Kiora Pharmaceuticals (NASDAQ: KPRX) has announced its third-quarter 2024 financial results, highlighting advancements in its pipeline of therapeutics for retinal diseases. The company's investigational new drug application was approved to initiate ABACUS-2, a Phase 2 study of KIO-301 for retinitis pigmentosa, and the design of the Phase 2 KLARITY trial of KIO-104 for multiple retinal inflammatory diseases was finalized. These developments mark significant progress in Kiora's efforts to address unmet needs in treating retinal diseases.
Financial Stability and R&D Investment
Kiora ended the third quarter with a robust financial position, holding $29.0 million in cash, cash equivalents, and short-term investments, along with $1.8 million in collaboration receivables related to the Théa Open Innovation partnership. The company's net loss for the quarter was $3.4 million, a notable decrease from the $5.8 million loss in the same period last year. Research and development expenses totaled $2.2 million, offset by $0.9 million in reimbursements from Théa, reflecting efficient cost management. The company anticipates its current cash reserves will sustain operations into 2027, beyond the expected data readouts from the ABACUS-2 and KLARITY trials.
ABACUS-2: Phase 2 Study of KIO-301 for Retinitis Pigmentosa
The ABACUS-2 trial is a 36-patient, multi-center, double-masked, randomized, controlled, multi-dose study evaluating KIO-301 in patients with ultra-low vision or no light perception due to retinitis pigmentosa. KIO-301, a novel molecular photoswitch, has the potential to restore vision regardless of the underlying genetic mutation, addressing a market of over 150 mutations associated with retinitis pigmentosa. Dosing of the first patient is scheduled to begin next year, pending completion of validation work around functional vision endpoints. According to Brian M. Strem, Ph.D., President & Chief Executive Officer of Kiora, demonstrating improvement in functional vision is essential for marketing authorization and reimbursement.
KLARITY: Phase 2 Trial of KIO-104 for Inflammatory Retinal Diseases
KIO-104, a locally delivered small molecule, is being developed to treat inflammatory retinal diseases, offering an alternative to chronic steroid use or systemic anti-inflammatory drugs. The Phase 2 KLARITY trial will explore multiple doses of KIO-104 in patients with inflammatory retinal diseases, including posterior non-infectious uveitis and diabetic macular edema. The study findings will inform a dose expansion trial in specific indications. KIO-104 acts by suppressing specific types of T cells and their resulting cytokines, which underlie damaging inflammation.

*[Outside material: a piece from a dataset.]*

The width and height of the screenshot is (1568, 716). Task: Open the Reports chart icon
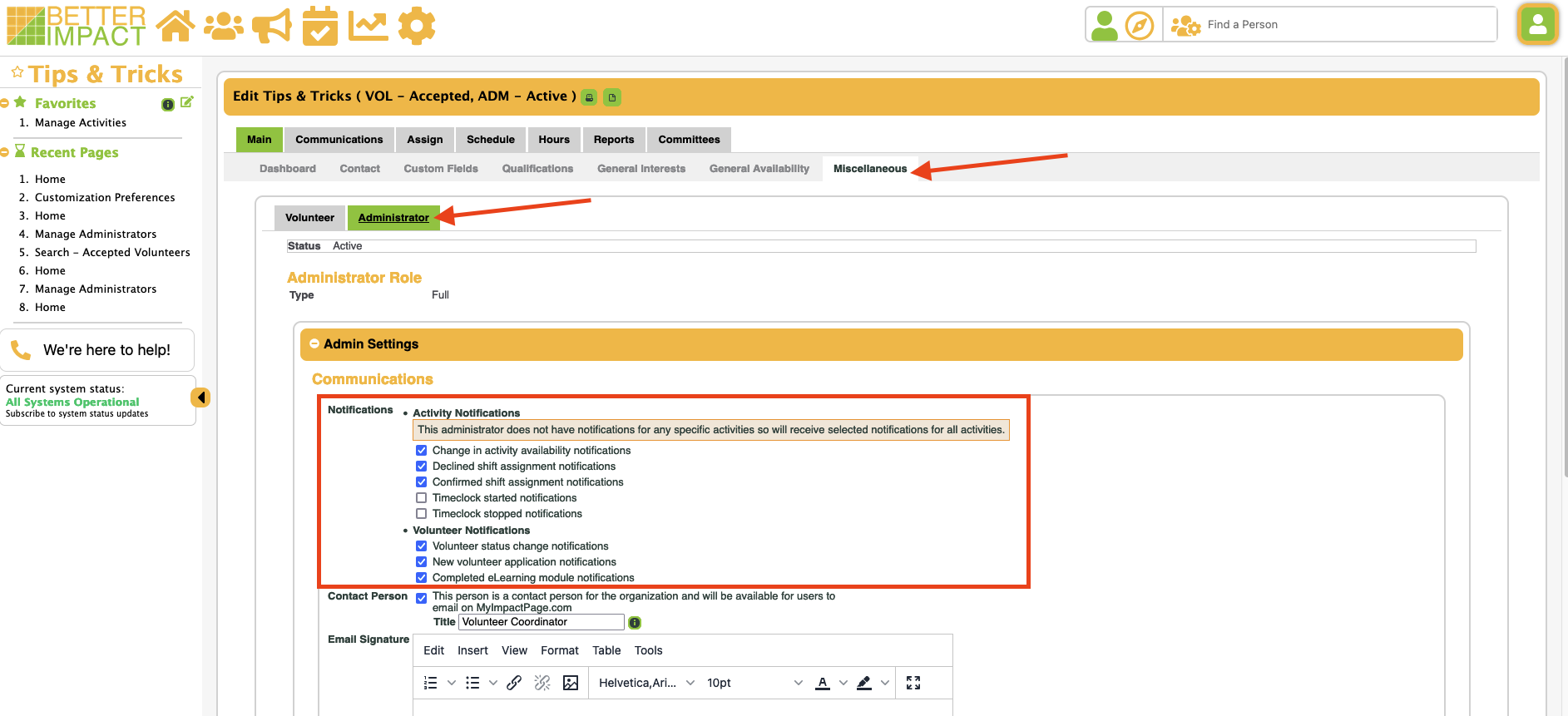368,26
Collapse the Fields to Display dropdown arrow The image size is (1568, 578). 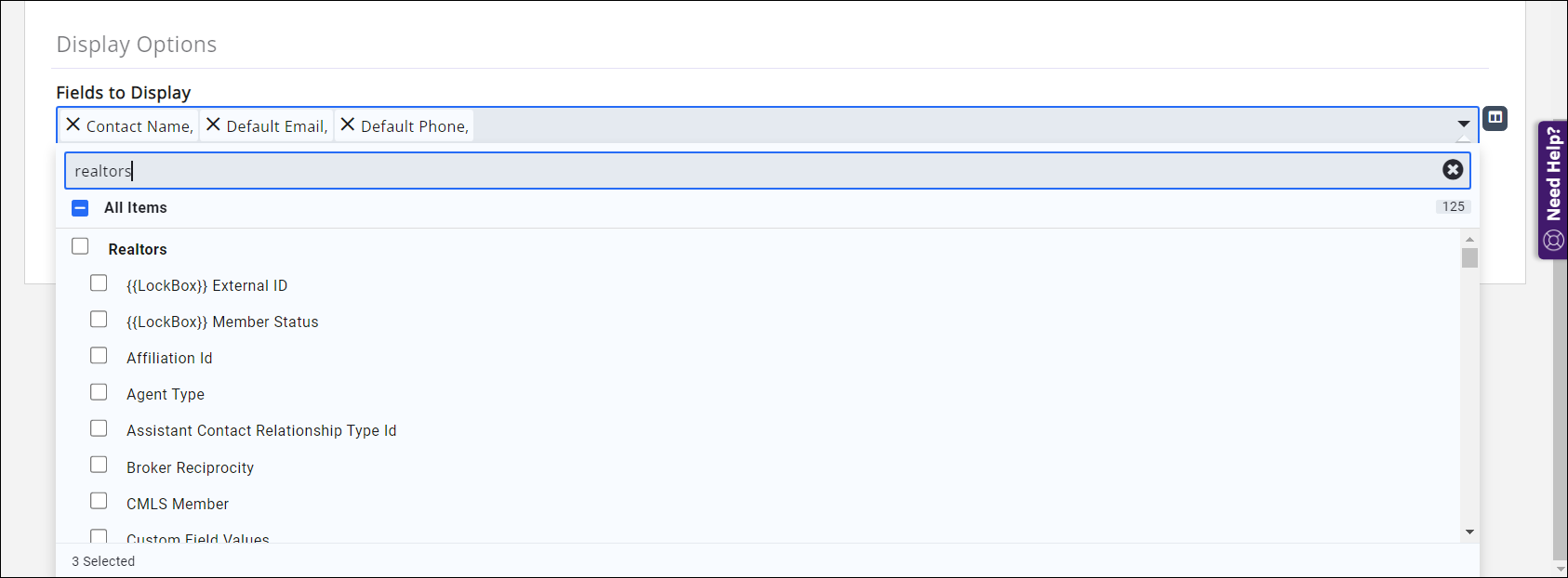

Strategic Focus and Future Outlook
Kiora's strategic decision to focus on KIO-301 and KIO-104, discontinuing development of KIO-201, reflects prudent resource allocation. The Théa partnership provides significant value by funding KIO-301 development, allowing internal resources to be directed toward KIO-104. Melissa Tosca, Kiora's Chief Financial Officer, noted that the company continues to efficiently manage cash while creating value by investing in its pipeline. R&D expenses are expected to increase as patient enrollment begins in the KLARITY trial. The company maintains a cash runway into 2027, before any potential partnership milestones, and beyond the expected data readouts from ABACUS-2 and KLARITY.